Ancient history

Conquest of Argentina

The conquest of Argentina was caused by the discovery of the Río de la Plata. The sailor Juan Díaz de Solís arrived in 1516 at a huge estuary where large rivers flowed. He was looking for a southern passage that would allow him to enter the South Sea (Pacific Ocean) and he and almost all of his companions perished in the attempt. The survivors reported upon their return to Spain that a white man similar to the one in the legend of El Dorado reigned there, whom they called the silver king or "Argentine" because of the large quantity of this metal that he seemed to possess, a circumstance that he baptized both to the country (Argentina) and to the estuary (Río de la Plata).

Sebastián Cabot Expedition

The colonization of this region was very late, since it was very far from the usual routes of the Antilles and New Spain.
Carlos put together a special expedition in 1526, which he placed under the command of the famous navigator Sebastián Cabot, son of John Cabot, born in Bristol (England), but Venetian by origin. With four ships, he went in search of the Moluccas towards the east, but he turned aside to find the treasures of the mythical Argentine or white king, he entered the Río de la Plata, reached the mouths of the Paraná, Uruguay and Bermejo, and founded next to the first, the fortress of Sancti Spiritus, which the Guarani would later destroy. He returns to Spain in 1530, after having failed economically, and spends his last days in England, failing to convince Henry VIII of the immense possibilities of America and trade with China.

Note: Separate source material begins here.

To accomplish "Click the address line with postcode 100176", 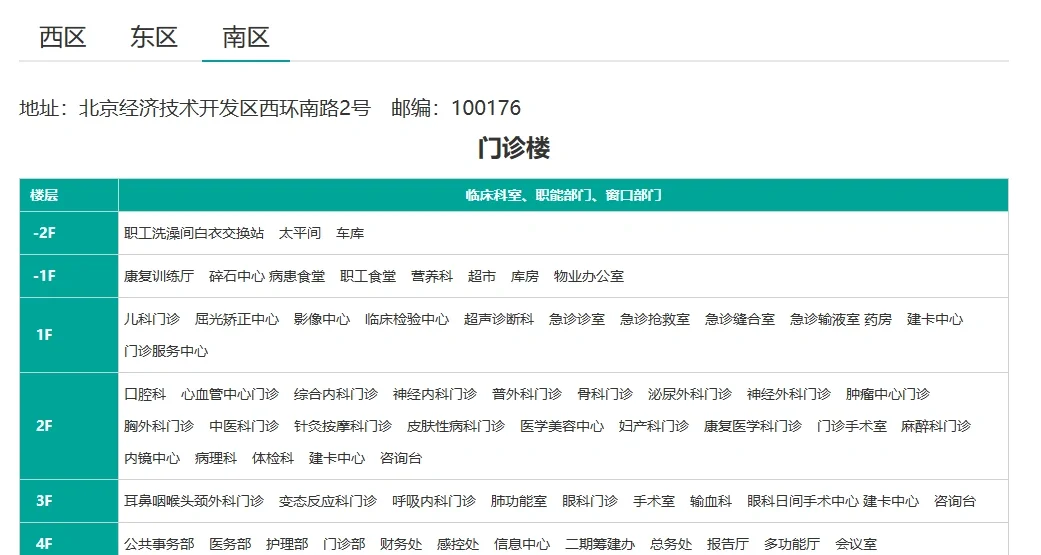I will 270,108.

Pedro de Mendoza Expedition

Carlos I, more aware of the power that those lands implied, mounted in 1535 a new expedition composed of sixteen ships and fifteen hundred men, under the command of Pedro de Mendoza, who with the title of advance of La Plata, departed from Sanlúcar de Barrameda . The following year, on the banks of the estuary, he founded the city of Santa Maria de los Buenos Aires, expeditions were immediately sent to the interior of the country and along the Paraná River, in search of a point of union with Peru. The primitive city was destroyed by the Guarani, brave Indians of the area, and Mendoza died the following year, already old and sick, while returning to Spain.

Other Expeditions

Juan de Ayolas replaces him and explores Paraná, Paraguay and Chaco, but he falls dead in an encounter with the Indians (1538).
His successor, Juan Salazar de Espinosa, founded the Fort of Asunción in 1537, the nucleus of the colonization of the Río de la Plata. The settlers from the destroyed Buenos Aires moved there, which remained under the government of Domingo Martínez de Irala.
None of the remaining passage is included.